Traditional reentrancy has a signature that every auditor can spot — a state change after an external call. But read-only reentrancy hides in plain sight: it targets view functions that return stale data during an ongoing callback, poisoning every protocol that reads from them. In Q1 2026 alone, at least $47M in losses trace back to price feeds that were technically "correct" — just queried at exactly the wrong moment.

This article dissects the mechanics, shows you how to detect it in your own codebase, and provides battle-tested defense patterns that work at scale.
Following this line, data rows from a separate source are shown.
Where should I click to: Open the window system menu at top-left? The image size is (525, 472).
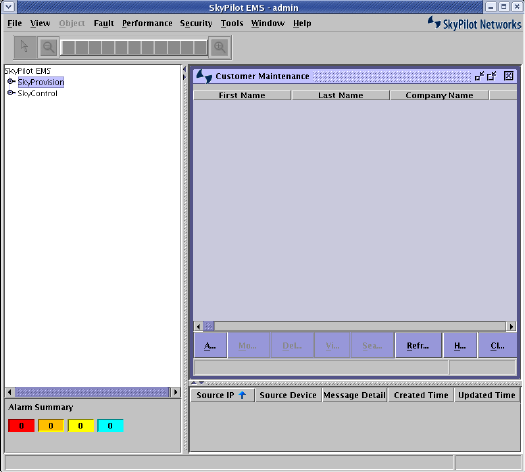tap(9, 7)
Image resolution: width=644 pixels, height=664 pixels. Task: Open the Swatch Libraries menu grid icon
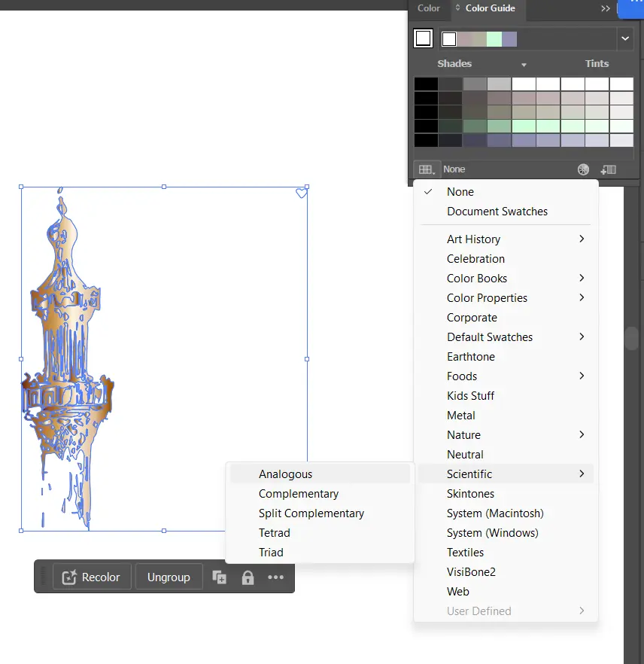pos(426,169)
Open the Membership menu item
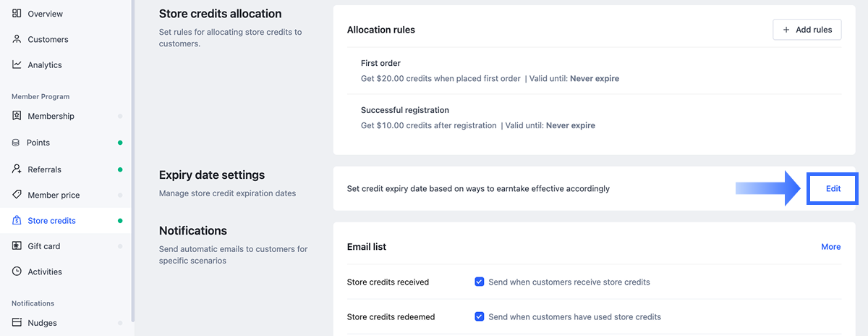Image resolution: width=868 pixels, height=336 pixels. [x=51, y=116]
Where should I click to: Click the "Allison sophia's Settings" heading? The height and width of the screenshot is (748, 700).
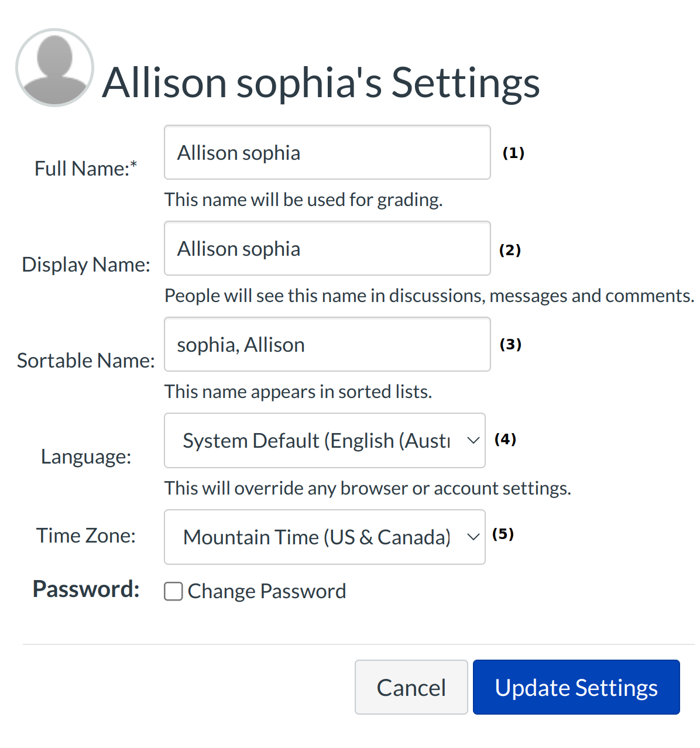tap(321, 83)
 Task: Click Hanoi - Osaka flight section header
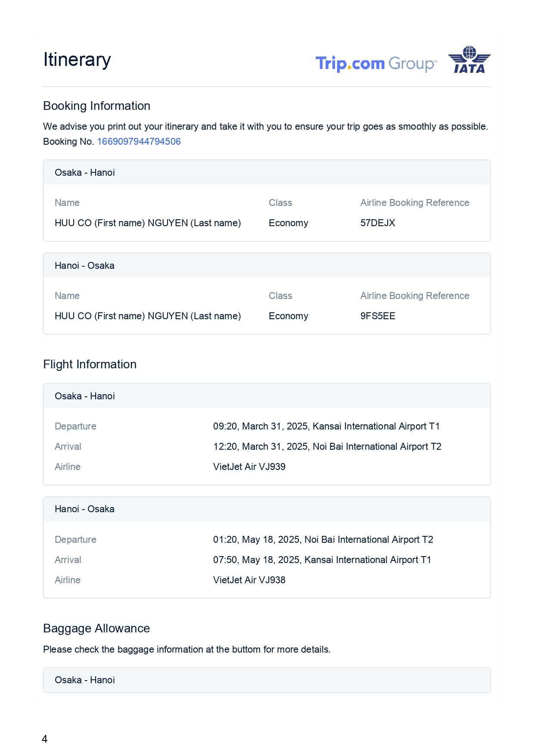pyautogui.click(x=84, y=509)
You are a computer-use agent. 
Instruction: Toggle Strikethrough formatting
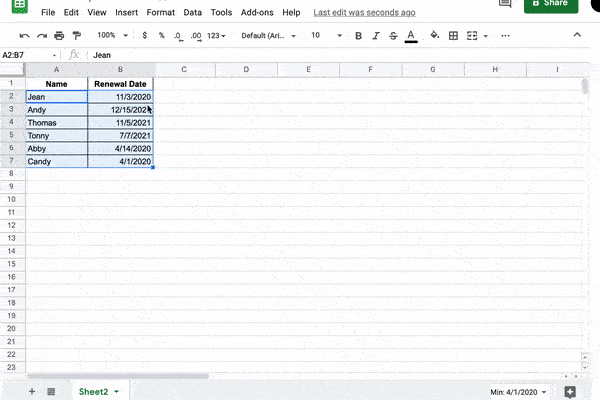click(x=392, y=35)
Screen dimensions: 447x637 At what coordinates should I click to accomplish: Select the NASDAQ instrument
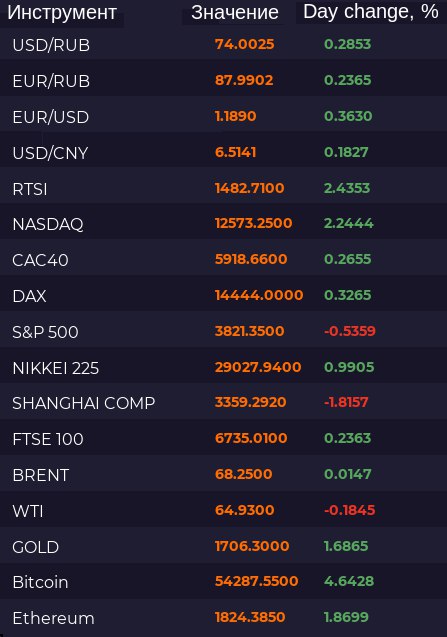click(x=48, y=224)
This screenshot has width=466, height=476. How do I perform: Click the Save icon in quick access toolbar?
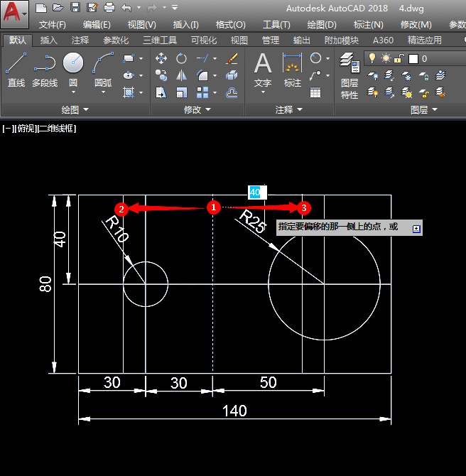tap(75, 8)
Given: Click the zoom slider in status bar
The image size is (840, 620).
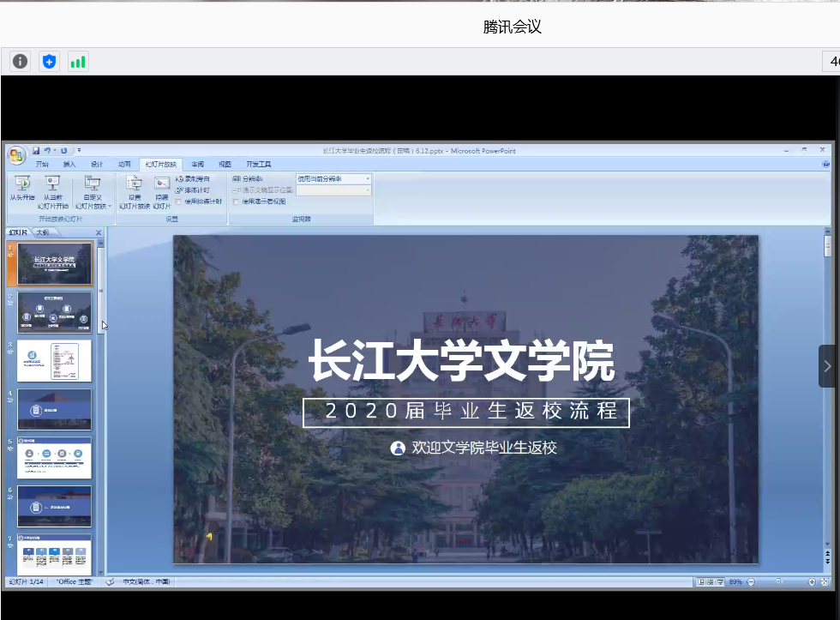Looking at the screenshot, I should (x=780, y=581).
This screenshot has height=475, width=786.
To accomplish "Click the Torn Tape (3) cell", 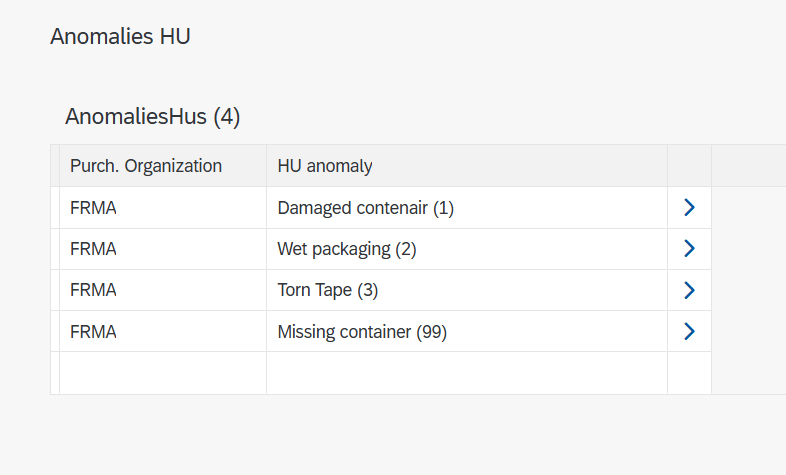I will (x=327, y=290).
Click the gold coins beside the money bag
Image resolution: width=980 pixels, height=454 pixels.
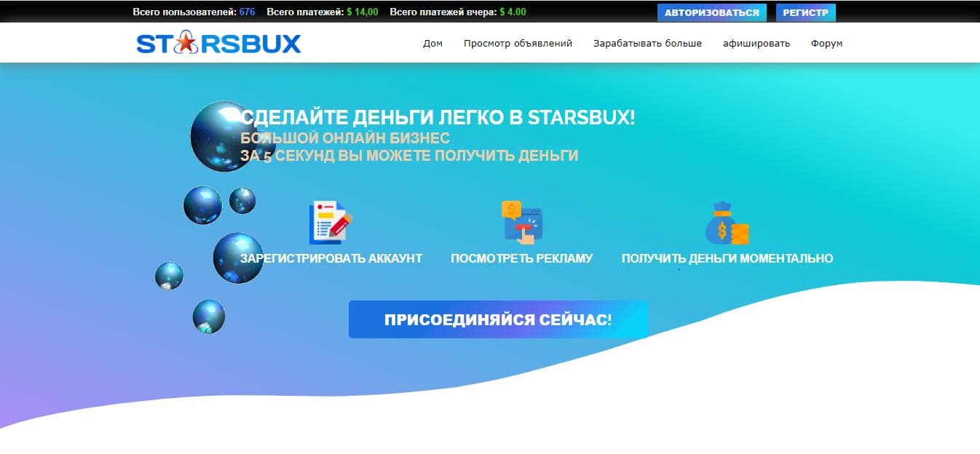(x=740, y=233)

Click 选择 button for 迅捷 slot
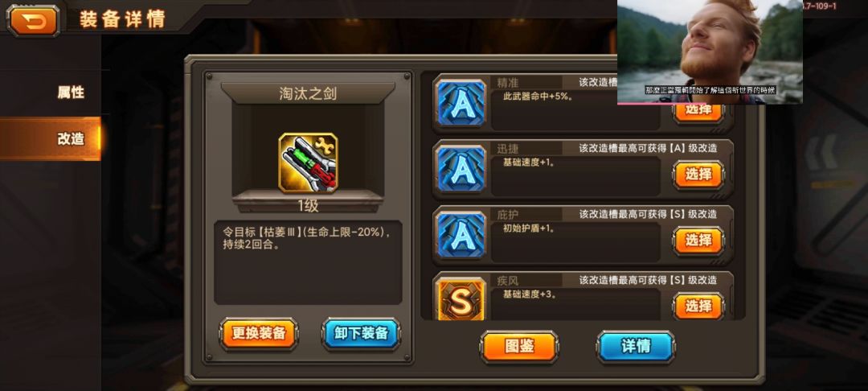tap(698, 175)
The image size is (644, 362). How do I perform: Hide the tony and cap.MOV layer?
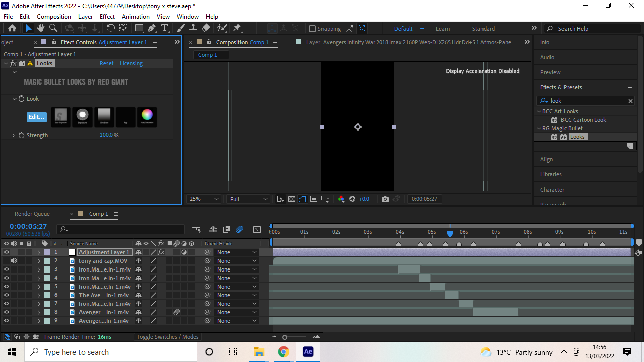pyautogui.click(x=7, y=260)
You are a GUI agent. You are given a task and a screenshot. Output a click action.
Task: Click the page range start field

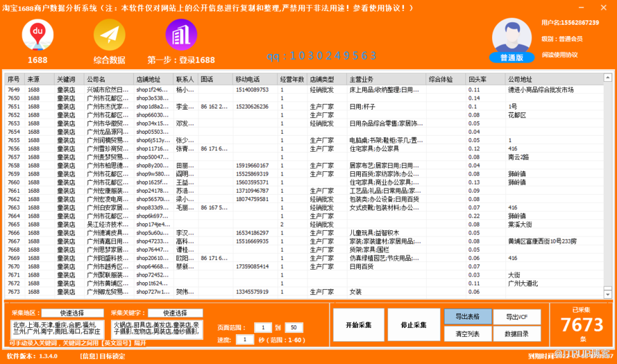click(263, 327)
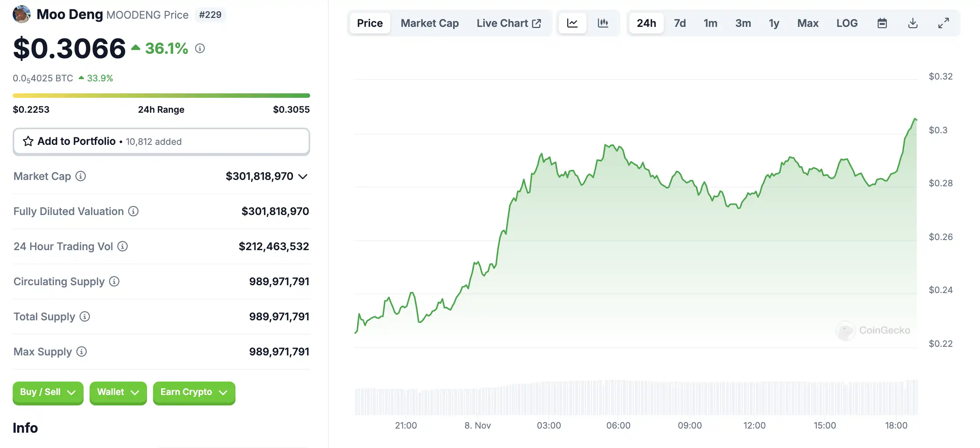Switch to the line chart view icon
The width and height of the screenshot is (980, 448).
tap(572, 23)
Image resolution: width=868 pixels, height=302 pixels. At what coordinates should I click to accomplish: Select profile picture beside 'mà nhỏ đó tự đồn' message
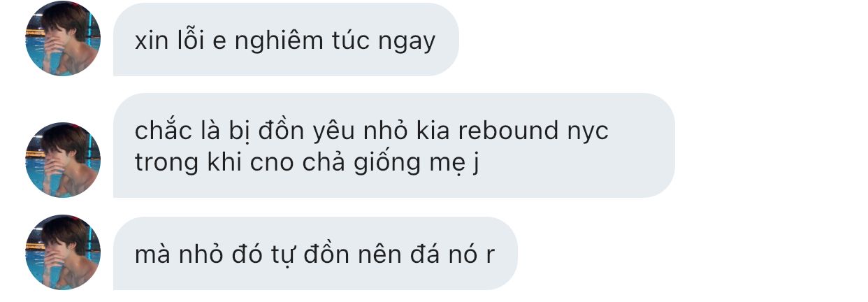tap(63, 252)
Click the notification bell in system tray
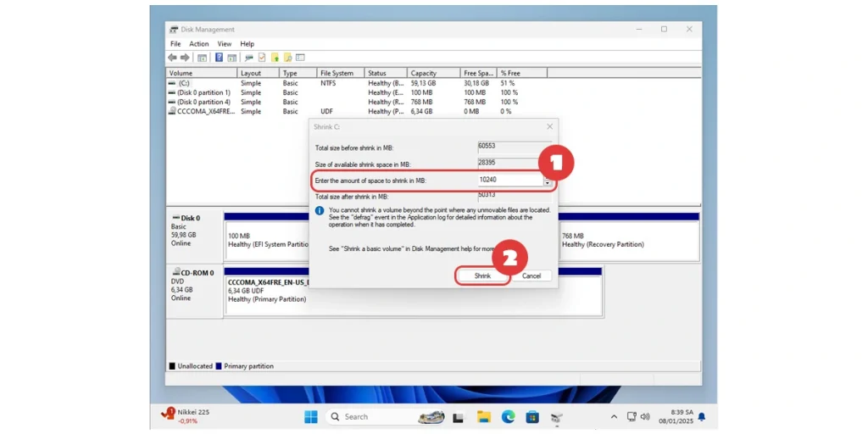This screenshot has height=434, width=868. 701,416
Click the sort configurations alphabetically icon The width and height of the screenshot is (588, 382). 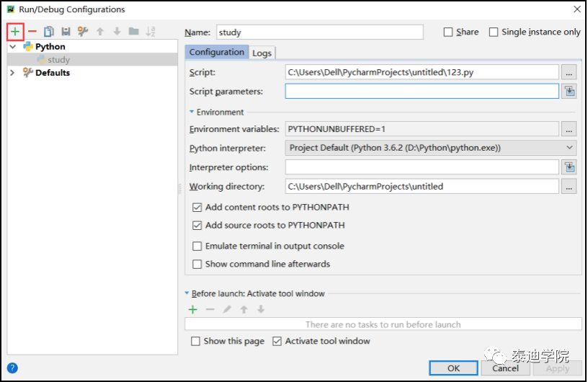151,32
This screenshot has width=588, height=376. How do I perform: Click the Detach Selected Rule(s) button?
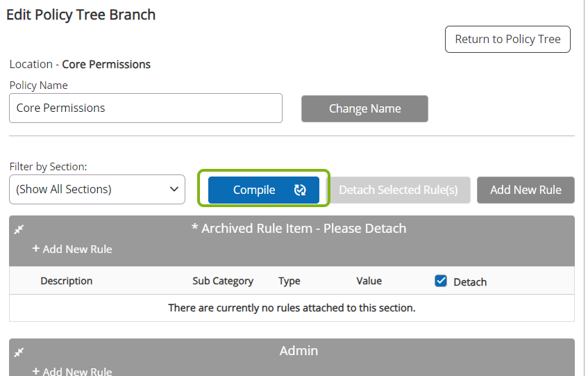tap(398, 190)
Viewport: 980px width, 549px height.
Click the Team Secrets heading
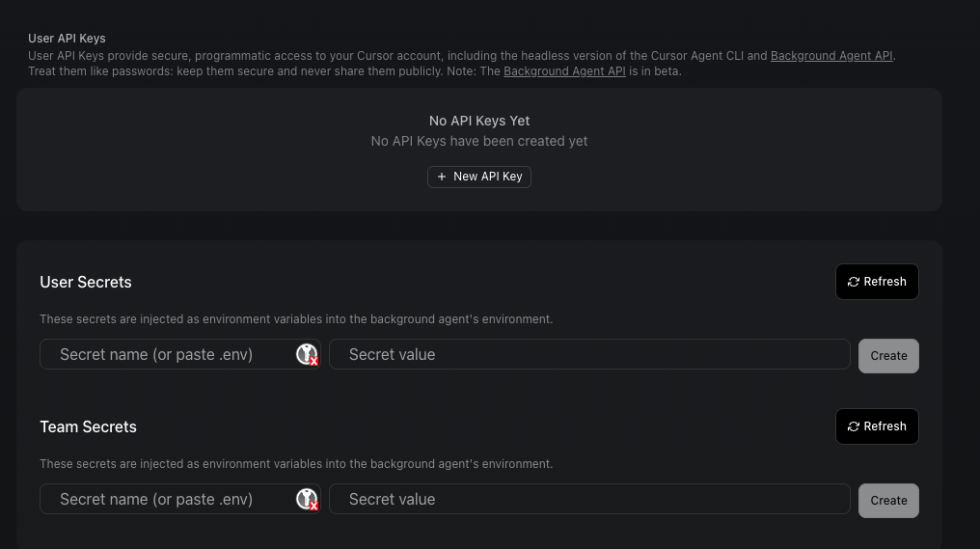tap(88, 426)
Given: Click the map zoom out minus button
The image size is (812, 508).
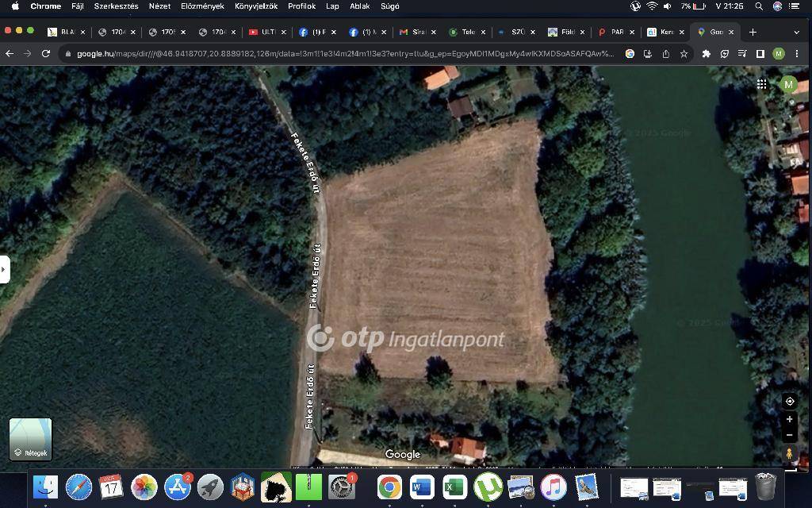Looking at the screenshot, I should [789, 435].
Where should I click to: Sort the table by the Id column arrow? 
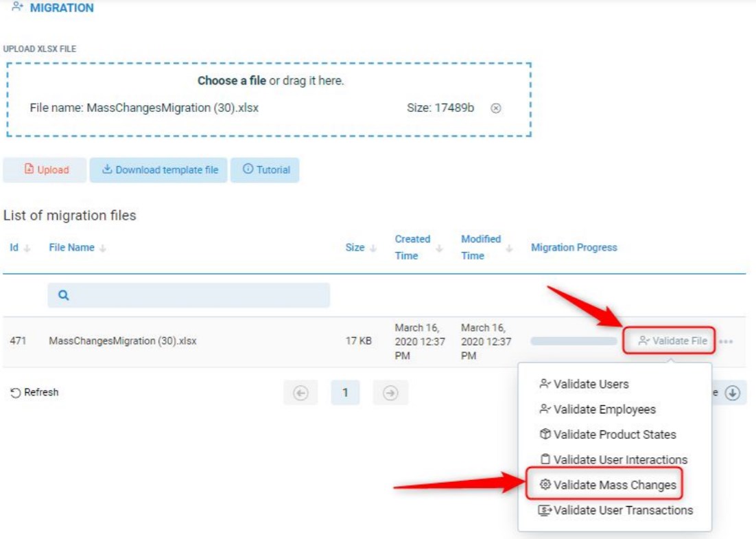pos(27,249)
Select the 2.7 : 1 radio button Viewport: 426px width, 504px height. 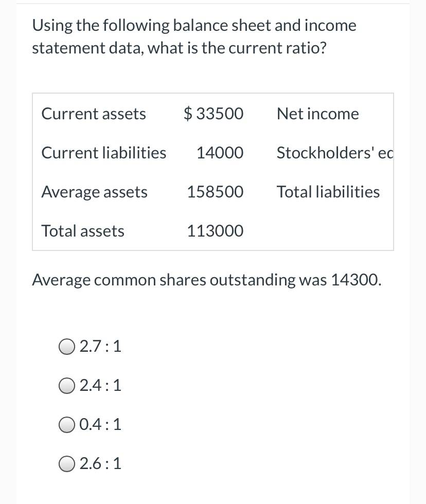[x=67, y=347]
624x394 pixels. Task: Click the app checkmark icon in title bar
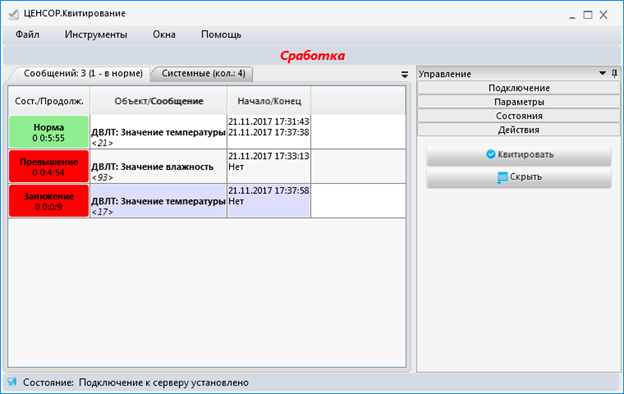point(13,14)
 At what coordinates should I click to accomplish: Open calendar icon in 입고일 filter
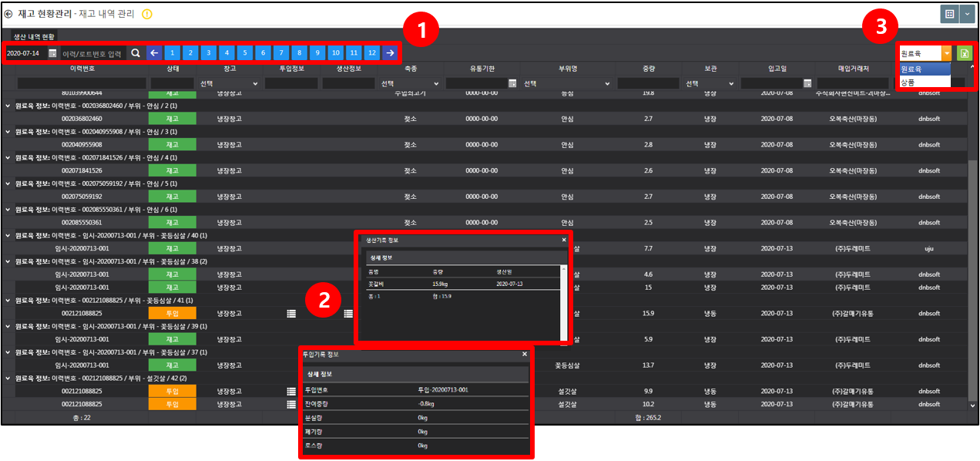point(807,83)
The Anatomy of Read-Only Reentrancy

Why Traditional Guards Don't Catch It

A standard nonReentrant modifier protects state-modifying functions. But view functions — getVirtualPrice(), totalAssets(), getRate() — are left unguarded because they "don't change state." The assumption: reading data is always safe.

That assumption is wrong.

When Protocol A makes an external call (e.g., transferring ETH via a callback), execution briefly returns to the caller. During that callback window, Protocol A's internal balances are inconsistent — some state has been updated, some hasn't. If Protocol B calls Protocol A's view function during this window, it gets a snapshot of an incomplete state transition.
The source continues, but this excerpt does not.